Stored data:
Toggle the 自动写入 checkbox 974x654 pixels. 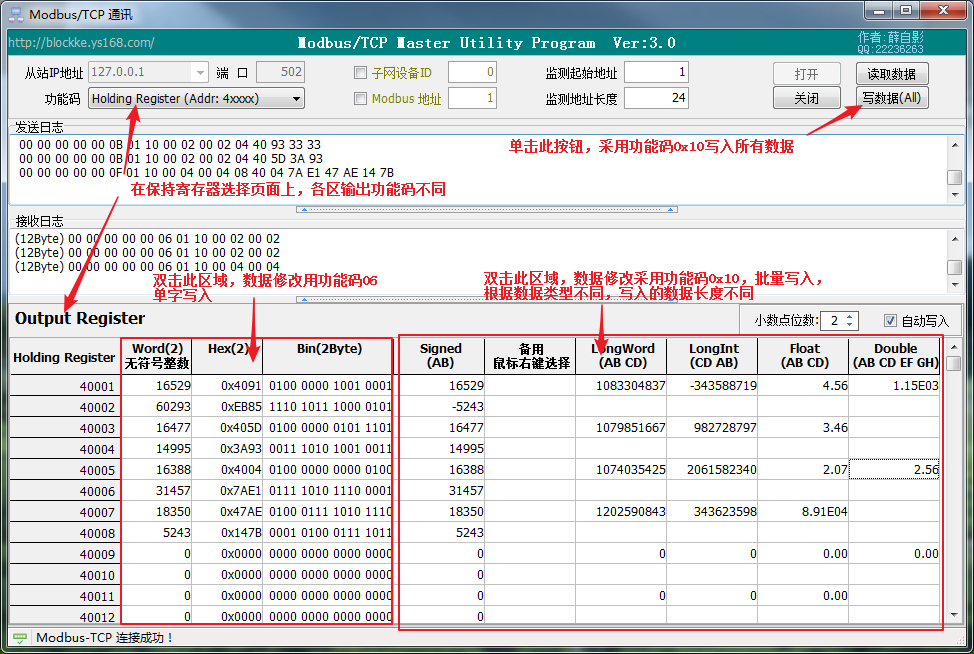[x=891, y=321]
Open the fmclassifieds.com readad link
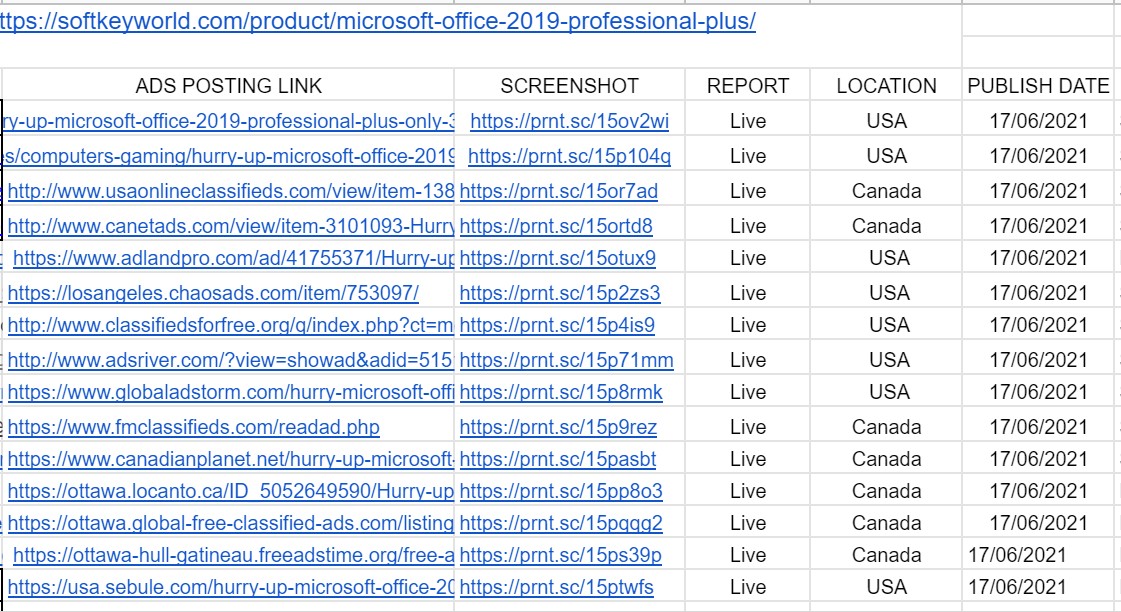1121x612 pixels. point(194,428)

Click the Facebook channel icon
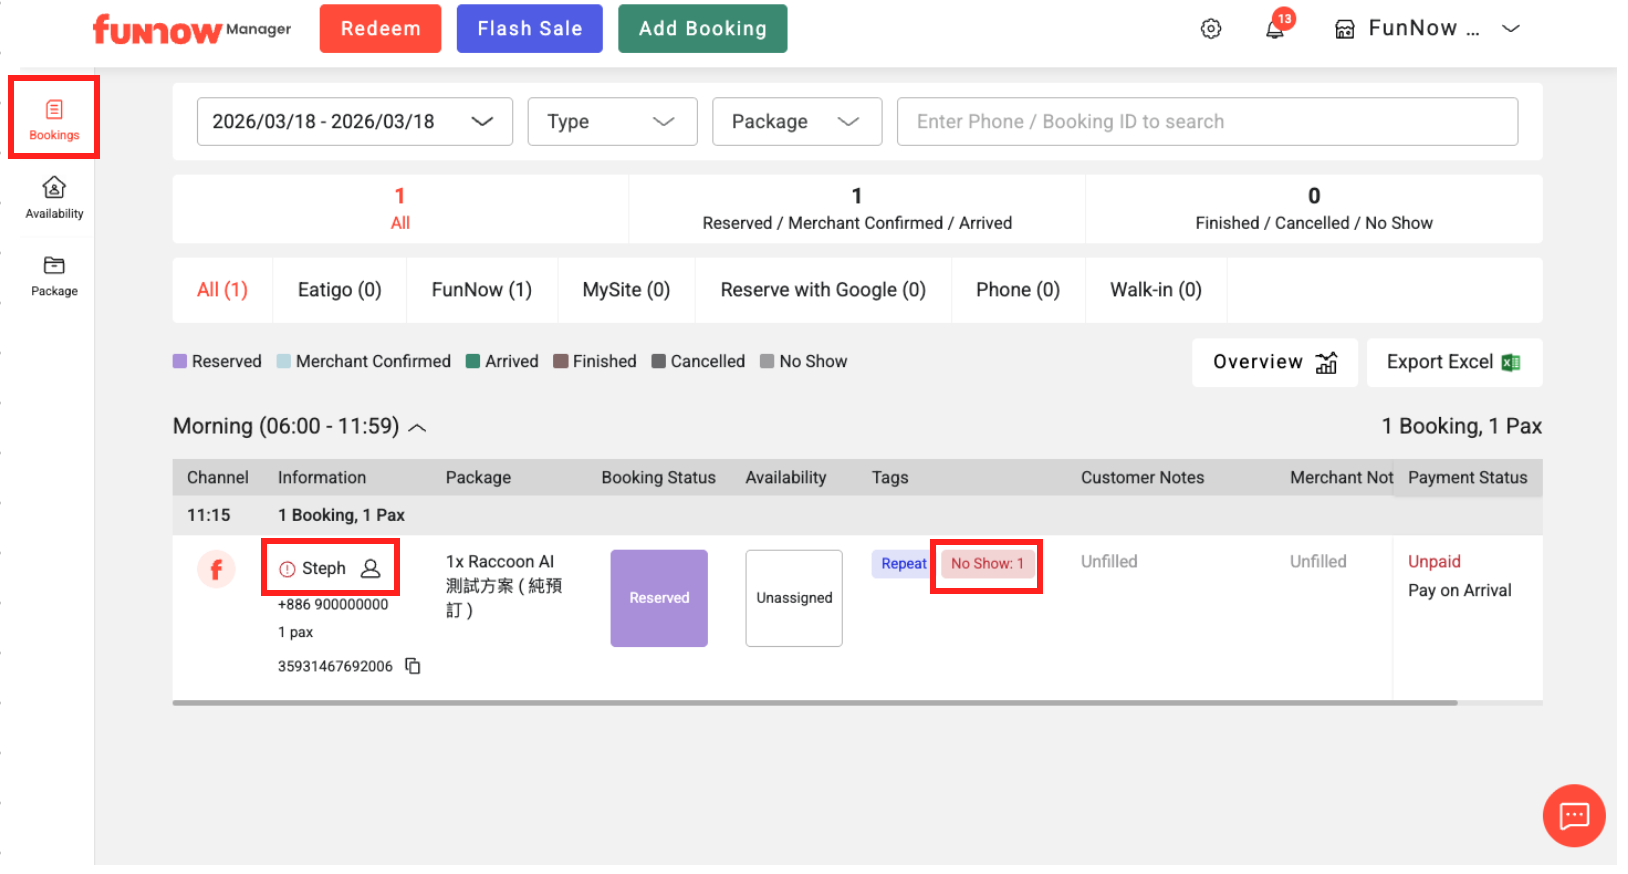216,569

EXERCISE OBJECTIVE: Could you write out, word for word, the lines from the one containing "Open the fmclassifieds.com readad link" through the last line of the records, leaving out the pictures?

WRITTEN SOLUTION:
Open the fmclassifieds.com readad link
1121x612 pixels. point(194,428)

Click the Facebook channel icon
216,569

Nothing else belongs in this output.